Containers / Kubernetes / Technology / Sponsored / Contributed

Conductor: Why We Migrated from Kubernetes to Nomad

23 Aug 2021 12:00pm, by and

Conductor Technologies started its digital modernization journey with managed Kubernetes on a single cloud vendor. As our business continued to expand with multicloud offerings, we began to outgrow the existing platform and eventually migrated to HashiCorp Nomad. Here is the story of how and why we made the decision, and our experience with Nomad.

About Conductor

Jonathan Cross
Jonathan is lead software engineer at Conductor Technologies, working on backend with a concentration on rendering across multiple clouds.

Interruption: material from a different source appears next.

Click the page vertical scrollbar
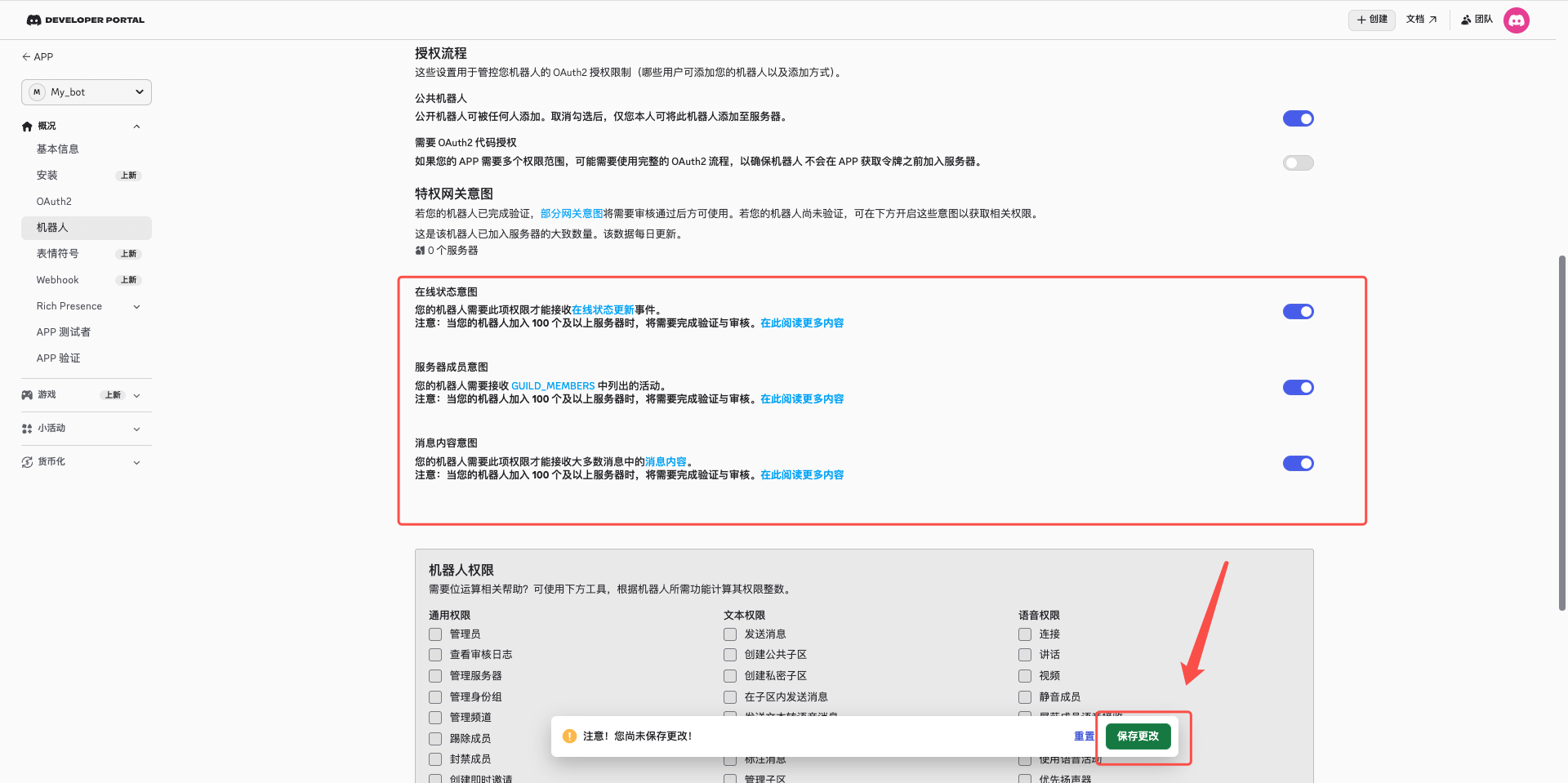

As one of the largest cloud-based visual-effects rendering platforms, Conductor provides fast, secure, and efficient one-click service for a variety of movie studios, boutique VFX shops and independent artists. The Conductor rendering platform has been used to produce scenes for “Deadpool,” “Game of Thrones,” “Allied,” “Star Trek Beyond,” “The Walk,” “Pirates of the Caribbean: Dead Men Tell No Tales” and many other well-known movies, television shows and commercials. The visual effects (VFX) workflow is similar to software development, and just as tools like CircleCI automate and streamline software development processes, we help artists orchestrate and schedule their rendering tasks with a simple experience so they can focus on creative work instead of dealing with complex infrastructure technologies.

Platform Re-Architect with Managed Kubernetes

Carlos Robles
Carlos is senior DevOps engineer at Conductor Technologies, ensuring that the company builds and scales in a consistent, repeatable and secure way.

We decided to adopt Kubernetes when the company started to transform its legacy system running on virtual machines to a cloud native platform. We chose managed Kubernetes on the Google Kubernetes Engine (GKE) because we were primarily running on Google Cloud, and as a two-person platform team, we wanted to offload daily operational tasks to a managed service.

GKE is, in our opinion, the best-managed Kubernetes service. It had been working very well with our small- to medium-size deployment. We also gained substantial experience and knowledge through the rearchitecting journey building on GKE. These lessons helped us quickly adapt our platform with other orchestrators.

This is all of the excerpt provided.